Mixon v. City of Warner Robins, A93A0416

Decision Date22 June 1993
Docket NumberNo. A93A0416,A93A0416
Citation209 Ga.App. 414,434 S.E.2d 71
PartiesMIXON v. CITY OF WARNER ROBINS et al.
CourtGeorgia Court of Appeals

Davis, Gregory, & Christy, Hardy Gregory, Jr., Vienna, O'Neal, Brown & Sizemore, Manley F. Brown, Macon, Carl A. Veline, Jr., Warner Robins, for appellant.

Jones, Cork & Miller, Charles L. Ruffin, David A. Pope, Warren C. Grice, Macon, for appellees.

JOHNSON, Judge.

City of Warner Robins traffic officer Jeffrey T. Dumont was stationed at an intersection in a residential neighborhood after the police department received several citizen complaints that motorists were running a stop sign there. He observed a car run the stop sign traveling at a speed of approximately 25-30 miles per hour. The driver was later identified as James Franklin Cornelius. Dumont activated his siren and lights and pulled in behind Cornelius, but Cornelius refused to stop. As departmental policy required in such situations, Dumont radioed dispatch and informed the operator that he was in pursuit of a suspect. After several blocks, Dumont was able to see Cornelius' tag number and read it to the dispatcher. At that point, Dumont ceased his pursuit of Cornelius and slowed down in anticipation of an approaching intersection. Cornelius did not slow down did not stop at the stop sign controlling the intersection, and collided with a car driven by Cindy Mixon, killing her instantly. The entire pursuit lasted less than one minute, and covered a distance of about 3,500 feet. Cornelius pled guilty to first degree vehicular homicide, fleeing from a police officer, and driving with a suspended license. Jerry C. Mixon, individually and as administrator of the estate of his late wife, sued the City of Warner Robins, Dumont, and Cornelius. Cornelius is not a party to this appeal.

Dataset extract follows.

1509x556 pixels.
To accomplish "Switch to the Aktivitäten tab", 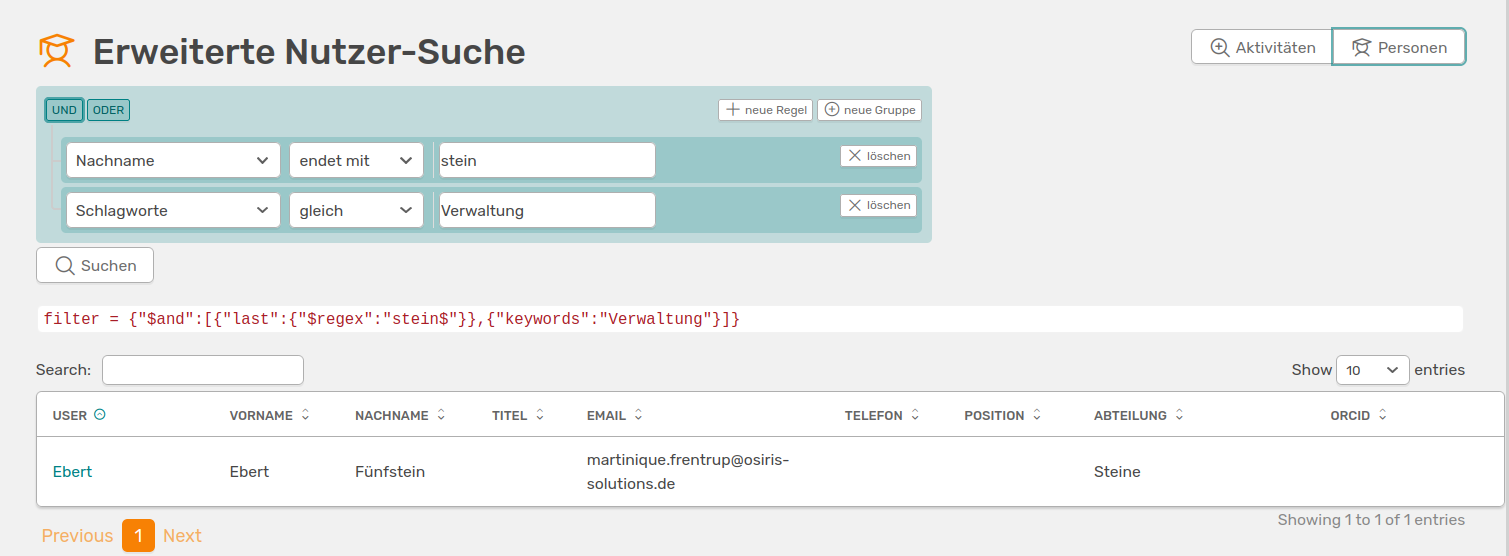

The trial court granted a motion for summary judgment filed by the city and Dumont, finding that the actions of Cornelius were the sole proximate cause of the collision. Mixon appeals that ruling, as well as the trial court's denial of a motion to compel the city to produce Dumont's personnel records and the file of the internal investigation which the police department conducted after the collision.

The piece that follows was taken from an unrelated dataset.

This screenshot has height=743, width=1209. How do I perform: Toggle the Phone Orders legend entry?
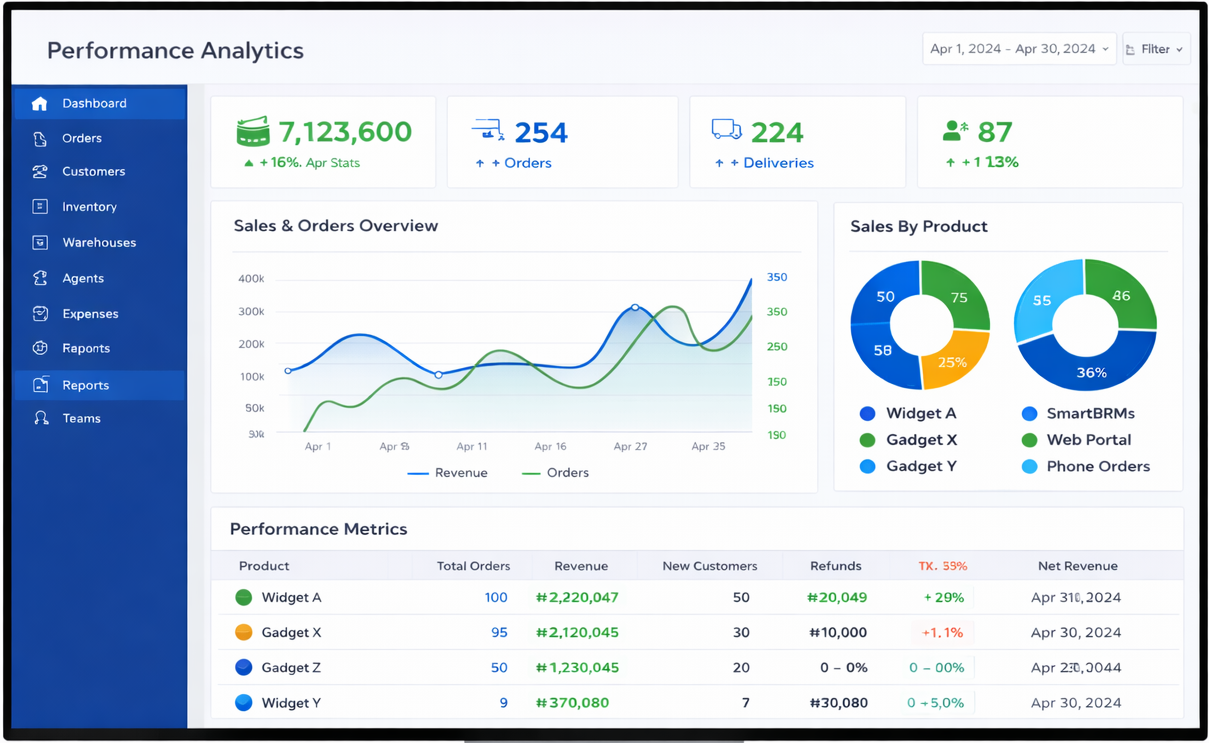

1. Mixon asserts that the trial court erred in granting summary judgment to the city and Dumont by finding that Dumont's actions were not a contributing proximate cause of the collision. The parties to this appeal have cited cases from 33 foreign jurisdictions. The trial court relied on two Georgia cases, Sammor v. Mayor etc., of Savannah, 176 Ga.App. 176, 335 S.E.2d 434 (1985) and Peeples v. City of Atlanta, 189 Ga.App. 888, 377 S.E.2d 889 (1989).

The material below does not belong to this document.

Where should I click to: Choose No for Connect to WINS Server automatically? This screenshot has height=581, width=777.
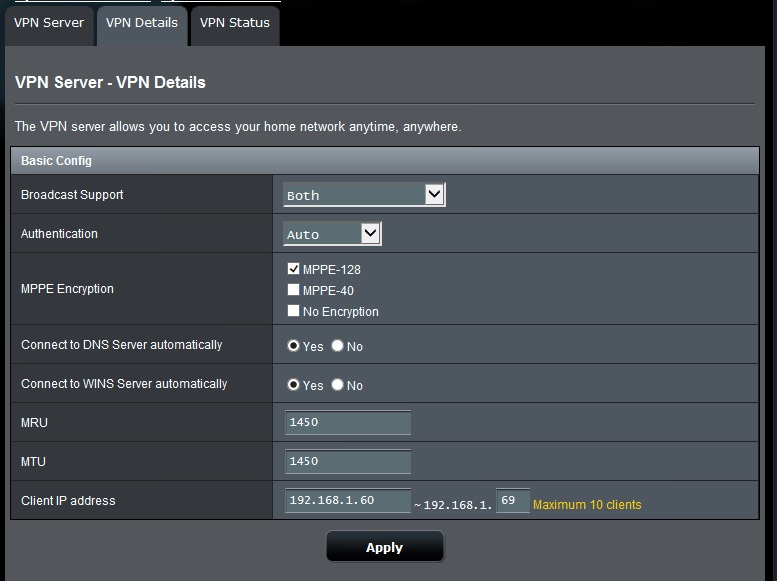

In Sammor, a police officer observed an individual speeding through an intersection. The officer pulled onto the street, "activated his emergency lights and siren, notified headquarters of the situation over his radio, and began following the vehicle." Id., 176 Ga.App. at 176, 335 S.E.2d 434. The fleeing suspect's car collided with a third party's car at an intersection. The collision in Sammor, as in this case, occurred a few blocks from the officer's first observation of the speeding car. Mixon attempts to distinguish the facts of Sammor on the basis that in Sammor the offender was already speeding when the police began to pursue him. In this case the pursuit was prompted by the running of a stop sign. Mixon theorizes that Dumont's pursuit caused Cornelius to accelerate, thus causing the collision. 1 After failing to obey the statutory duty to stop when the officer attempted to pull him over, Cornelius failed to stop at the stop sign controlling the intersection at which the collision occurred and collided with the car driven by the decedent. The offense giving rise to the pursuit and the collision in Sammor was speeding; in this case, the pursuit and the collision were predicated on Cornelius' refusal to stop at stop signs. Therefore, the factual distinction between the two cases is noted but of no consequence.

Sammor does not announce any general rule or provide any guiding principle to be used by trial courts in deciding the issue presented. Instead, it relies upon a finding that as a matter of law under the particular facts of that case the actions of the officer were too remote to be a contributing proximate cause of the plaintiff's injury.

Appellant is correct in pointing out that Peeples, supra, is not fundamentally a proximate cause case. Rather, this court was asked to review sovereign immunity and related liability issues arising out of a collision in which a stolen car being chased by a City of Atlanta police officer collided with a car being driven by Millie Ann Peeples. In the analysis, however, we concluded that "Plaintiff's decedent's death was due to the negligence or wilful misconduct of a fleeing felon in running a red light and as a consequence thereof striking the decedent's car." Peeples, supra, 189 Ga.App. at 891, 377 S.E.2d 889.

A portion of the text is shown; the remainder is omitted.